Едва ли нужно напоминать по поводу теории Нуаре, что характер деятельности людей в процессе производства определяется состоянием их производительных сил. Это очевидно. Полезнее будет отметить, что решающее влияние бытия на мышление особенно ясно видно у первобытных племен, общественная и умственная жизнь которых несравненно проще, нежели жизнь цивилизованных народов. Фон-ден-Штейнен пишет о туземцах центральной Бразилии, что мы поймем их только тогда, когда будем их рассматривать, как создание (Erzeugnis) охотничьего быта. «Главнейшим источником их опыта были животные, – продолжает он, – и с помощью этого опыта… они, главным образом, и объясняли себе природу, составляли свое миросозерцание»[358]. Условия охотничьего быта определяли собою не только миросозерцание этих племен, но также их нравственные понятия, их чувства и даже, – замечает тот же писатель, – эстетические вкусы. И совершенно то же мы видим у пастушеских племен. У тех из них, которых Ратцель называет односторонними скотоводами, «предметом, по крайней мере, 90 % всех их разговоров является скот с его происхождением, привычками, достоинствами и недостатками»[359]. Такими «односторонними скотоводами» были, например, несчастные герреро, с такой зверской жестокостью «усмиренные» недавно «цивилизованными» германцами[360].
Если главнейшим источником опыта были у первобытного охотника животные, и если все его миросозерцание строилось на этом опыте, то неудивительно, что и вся мифология охотничьих племен, заменяющая собою на этой ступени и философию, и теологию, и науку, почерпает свое содержание из того же источника. «Что характеризует собою мифологию бушменов, – говорит Андрью Лэнг, – так это почти исключительная роль, которую играют в ней животные. Кроме одной старухи, там и сям появляющейся в их бессвязных легендах, в этих мифах вряд ли когда-нибудь выступает человек»[361]. По словам Бр. Смита, боги австралийцев, – подобно бушменам, еще не вышедшим из охотничьего быта, – преимущественно птицы и животные[362].
Религия первобытных племен изучена пока еще недостаточно хорошо. Но то, что мы уже знаем о ней, безусловно, подтверждает правильность того краткого положения Фейербаха-Маркса, что «не религия делает человека, а человек делает религию». Эд. Тейлор говорит: «Очевидно, что у всех народов типом божества служил человек; вследствие этого строй человеческого общества и его правительство становятся образцом, согласно которому создается небесное общество и небесное правительство»[363]. Это уже, несомненно, материалистический взгляд на религию: известно, что еще Сен-Симон держался противоположного взгляда, объясняя общественный и политический строй древних греков их религиозными верованиями. Но еще гораздо важнее то, что наука уже начинает обнаруживать причинную связь между развитием техники у первобытных народов и их миросозерцанием[364]. С этой стороны ей, очевидно, предстоят богатейшие открытия[365].

Фрагмент набора данных:

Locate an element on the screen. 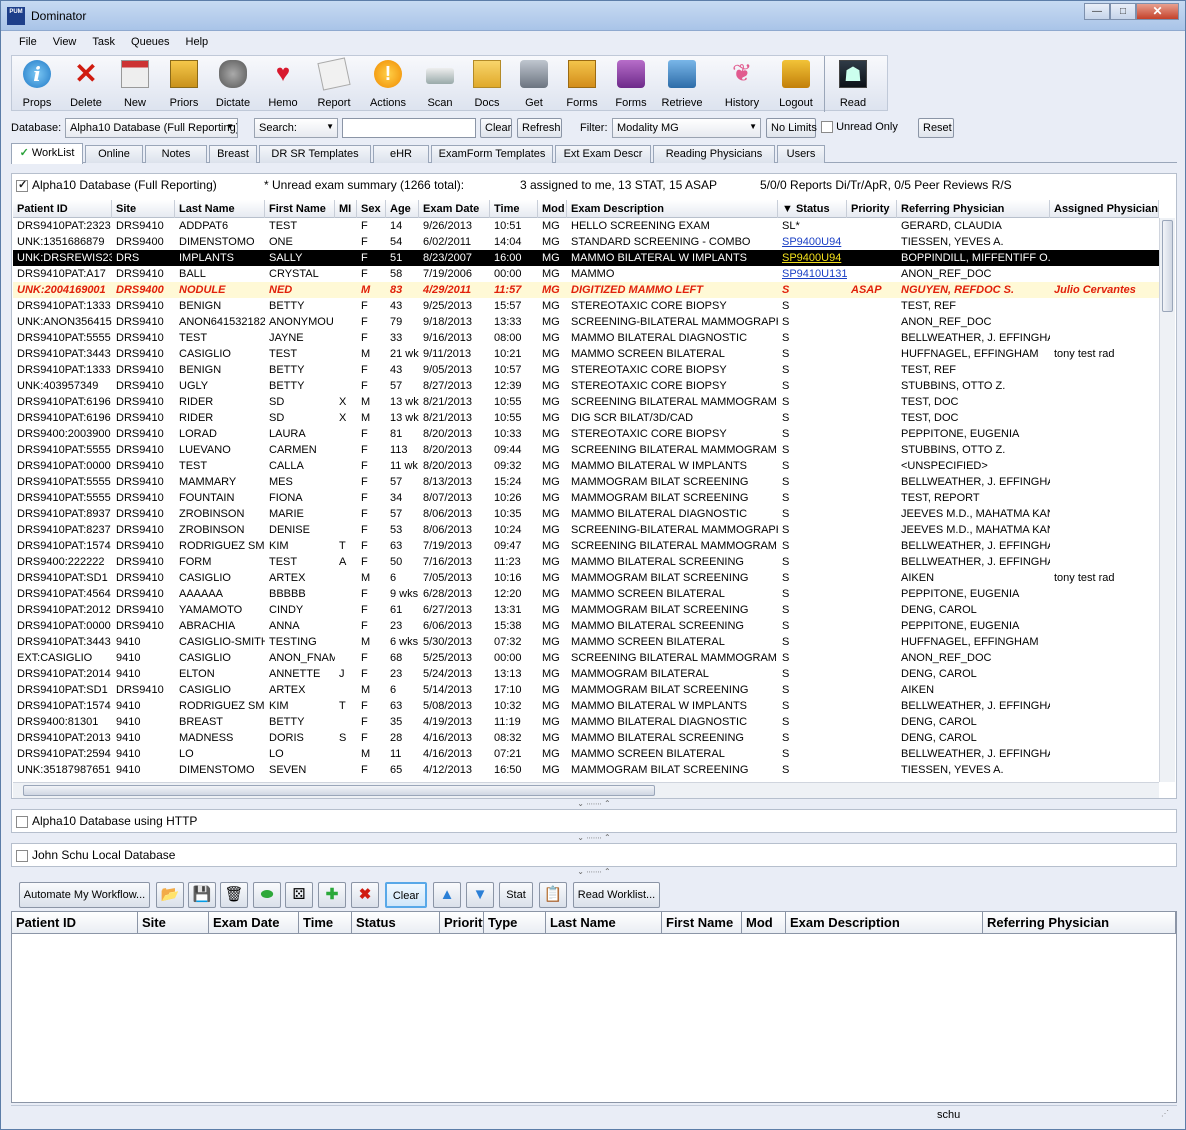  dice-icon: ⚄ is located at coordinates (299, 895).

На основе сведений:
1/ Перечислите всех лиц, названных по фамилии во втором и третьем абзацах фрагмента источника.
2/ Какая доля разговоров односторонних скотоводов, по Ратцелю, посвящена скоту согласно фрагменту источника?
3/ Поменяйте во фрагменте источника "птицы" на "рыбы" и приведите получившийся отрезок от "Если главнейшим источником" до "птицы и животные[362].".

Ответы по заданиям:
1/ Андрью Лэнг, Бр. Смит, Фейербах, Маркс, Эд. Тейлор, Сен-Симон

2/ По крайней мере 90 % всех их разговоров.

3/
Если главнейшим источником опыта были у первобытного охотника животные, и если все его миросозерцание строилось на этом опыте, то неудивительно, что и вся мифология охотничьих племен, заменяющая собою на этой ступени и философию, и теологию, и науку, почерпает свое содержание из того же источника. «Что характеризует собою мифологию бушменов, – говорит Андрью Лэнг, – так это почти исключительная роль, которую играют в ней животные. Кроме одной старухи, там и сям появляющейся в их бессвязных легендах, в этих мифах вряд ли когда-нибудь выступает человек»[361]. По словам Бр. Смита, боги австралийцев, – подобно бушменам, еще не вышедшим из охотничьего быта, – преимущественно рыбы и животные[362].